WHAT YOU NEED TO DO — Repeat every entry, word for word, leaving no line out.
[PROVIDED RECORDS Boundary: Start]
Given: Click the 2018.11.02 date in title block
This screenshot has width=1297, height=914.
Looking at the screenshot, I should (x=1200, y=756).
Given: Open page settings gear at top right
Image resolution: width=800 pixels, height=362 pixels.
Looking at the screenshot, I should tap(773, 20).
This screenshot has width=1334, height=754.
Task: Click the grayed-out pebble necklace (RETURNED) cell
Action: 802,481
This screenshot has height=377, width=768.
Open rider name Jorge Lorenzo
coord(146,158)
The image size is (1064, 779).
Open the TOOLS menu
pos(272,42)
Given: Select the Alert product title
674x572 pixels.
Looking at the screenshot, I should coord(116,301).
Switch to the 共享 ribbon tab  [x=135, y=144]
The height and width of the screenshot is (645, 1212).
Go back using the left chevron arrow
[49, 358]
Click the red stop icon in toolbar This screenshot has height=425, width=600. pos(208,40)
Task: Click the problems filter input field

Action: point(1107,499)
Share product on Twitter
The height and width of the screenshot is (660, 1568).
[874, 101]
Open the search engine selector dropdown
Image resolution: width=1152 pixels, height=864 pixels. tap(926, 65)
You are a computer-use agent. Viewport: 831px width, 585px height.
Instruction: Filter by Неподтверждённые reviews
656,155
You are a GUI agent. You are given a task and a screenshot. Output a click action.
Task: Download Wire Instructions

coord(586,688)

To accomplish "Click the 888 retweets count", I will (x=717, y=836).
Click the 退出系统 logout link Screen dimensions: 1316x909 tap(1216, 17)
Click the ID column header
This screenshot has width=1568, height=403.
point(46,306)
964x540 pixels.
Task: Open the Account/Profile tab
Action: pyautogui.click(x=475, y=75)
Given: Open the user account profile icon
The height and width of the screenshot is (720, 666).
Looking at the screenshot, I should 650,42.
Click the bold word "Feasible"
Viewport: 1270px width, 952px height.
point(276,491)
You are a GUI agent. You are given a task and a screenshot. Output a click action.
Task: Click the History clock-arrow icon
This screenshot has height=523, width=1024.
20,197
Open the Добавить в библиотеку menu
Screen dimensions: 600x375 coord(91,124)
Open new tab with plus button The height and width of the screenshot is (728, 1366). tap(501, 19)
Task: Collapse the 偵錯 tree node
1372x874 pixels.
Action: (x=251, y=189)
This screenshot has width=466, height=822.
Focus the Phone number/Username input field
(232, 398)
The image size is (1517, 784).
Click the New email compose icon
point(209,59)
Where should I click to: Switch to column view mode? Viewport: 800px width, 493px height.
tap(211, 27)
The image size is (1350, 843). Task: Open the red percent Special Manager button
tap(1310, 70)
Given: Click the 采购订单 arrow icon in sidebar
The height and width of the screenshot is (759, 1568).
[PROVIDED RECORDS Boundary: End]
EXPECTED ANSWER —
Given: Click the 2018.11.02 date in title block
This screenshot has width=1297, height=914.
Looking at the screenshot, I should (x=1200, y=756).
Given: Open page settings gear at top right
Image resolution: width=800 pixels, height=362 pixels.
Looking at the screenshot, I should tap(773, 20).
This screenshot has width=1334, height=754.
Task: Click the grayed-out pebble necklace (RETURNED) cell
Action: 802,481
This screenshot has height=377, width=768.
Open rider name Jorge Lorenzo
coord(146,158)
The image size is (1064, 779).
Open the TOOLS menu
pos(272,42)
Given: Select the Alert product title
674x572 pixels.
Looking at the screenshot, I should coord(116,301).
Switch to the 共享 ribbon tab  [x=135, y=144]
The height and width of the screenshot is (645, 1212).
Go back using the left chevron arrow
[49, 358]
Click the red stop icon in toolbar This screenshot has height=425, width=600. pos(208,40)
Task: Click the problems filter input field

Action: point(1107,499)
Share product on Twitter
The height and width of the screenshot is (660, 1568).
[874, 101]
Open the search engine selector dropdown
Image resolution: width=1152 pixels, height=864 pixels. tap(926, 65)
You are a computer-use agent. Viewport: 831px width, 585px height.
Instruction: Filter by Неподтверждённые reviews
656,155
You are a GUI agent. You are given a task and a screenshot. Output a click action.
Task: Download Wire Instructions

coord(586,688)

To accomplish "Click the 888 retweets count", I will (x=717, y=836).
Click the 退出系统 logout link Screen dimensions: 1316x909 tap(1216, 17)
Click the ID column header
This screenshot has width=1568, height=403.
point(46,306)
964x540 pixels.
Task: Open the Account/Profile tab
Action: pyautogui.click(x=475, y=75)
Given: Open the user account profile icon
The height and width of the screenshot is (720, 666).
Looking at the screenshot, I should 650,42.
Click the bold word "Feasible"
Viewport: 1270px width, 952px height.
point(276,491)
You are a GUI agent. You are given a task and a screenshot. Output a click action.
Task: Click the History clock-arrow icon
This screenshot has height=523, width=1024.
20,197
Open the Добавить в библиотеку menu
Screen dimensions: 600x375 coord(91,124)
Open new tab with plus button The height and width of the screenshot is (728, 1366). tap(501, 19)
Task: Collapse the 偵錯 tree node
1372x874 pixels.
Action: (x=251, y=189)
This screenshot has width=466, height=822.
Focus the Phone number/Username input field
(232, 398)
The image size is (1517, 784).
Click the New email compose icon
point(209,59)
Where should I click to: Switch to column view mode? Viewport: 800px width, 493px height.
tap(211, 27)
The image size is (1350, 843). Task: Open the red percent Special Manager button
tap(1310, 70)
Given: Click the 采购订单 arrow icon in sidebar
The height and width of the screenshot is (759, 1568).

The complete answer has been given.